- **Directions**:
**A.** In the Four-Way Test column below, reproduce the passage word for word, starting at "Economy and Government" and ending at "me to attend.".
**B.** According to the Four-Way Test column below, where did the Rotarians hold their luncheon?

Economy and Government

NOTIONS: Putting human rights bill to the test

November 28, 2005

A few weeks ago, my son Zach was named a Student Rotarian by his high school in Fort Wayne. He was invited to be honored at a downtown Rotary Club luncheon in that city, and asked me to attend.

The Rotarians met on the second floor of the Summit City's downtown Holiday Inn. Zach and I went through the buffet line and sat down at a round table with the superintendent of his school system and four other Rotarians. The room was dominated by a big purpleand-gold banner. It said:

The Four-Way Test Of the things we think, say or do: Is it the TRUTH? Is it FAIR to all concerned? Will it build GOODWILL and BETTER FRIENDSHIPS? Will it be BENEFICIAL to all concerned?

As I studied the test, I thought how well it might work in, say, government, as elected officials weigh personal, political and policy decisions. Had Congress asked "Is it the TRUTH?" and the other three questions when told Saddam Hussein had weapons of mass destruction, would the majority of its members still have voted for war with Iraq? Had the so-called "plumbers" asked "Is it FAIR to all concerned?" and the other three questions before breaking into the Democrats' Watergate headquarters, might Richard Nixon be remembered as a great president? Had Bill Clinton asked "Will it build GOODWILL and BETTER FRIENDSHIPS?" and the other three questions, would he still have had sexual relations with "that woman, Miss Lewinsky" and been impeached? Had Lyndon Johnson asked "Will it be BENEFICIAL to all concerned?" and the other three questions before escalating the Vietnam War, would 58,000 Americans and countless others have died?

- **Data lines**:
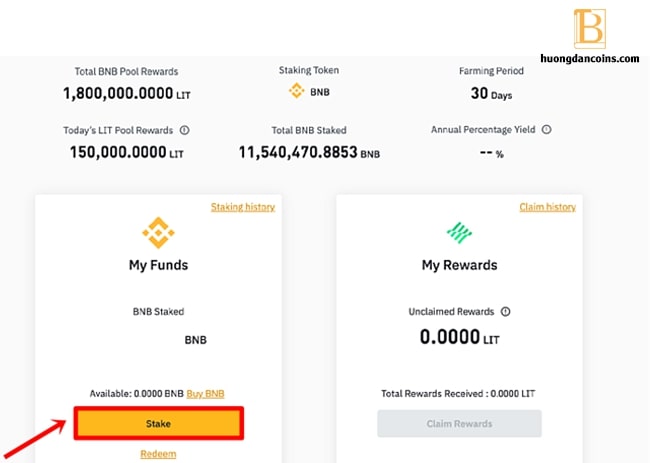The height and width of the screenshot is (463, 650).
Task: Click the Redeem link below Stake
Action: coord(158,454)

- **Answers below**:
**A.**
Economy and Government

NOTIONS: Putting human rights bill to the test

November 28, 2005

A few weeks ago, my son Zach was named a Student Rotarian by his high school in Fort Wayne. He was invited to be honored at a downtown Rotary Club luncheon in that city, and asked me to attend.

**B.** On the second floor of the downtown Holiday Inn in Fort Wayne.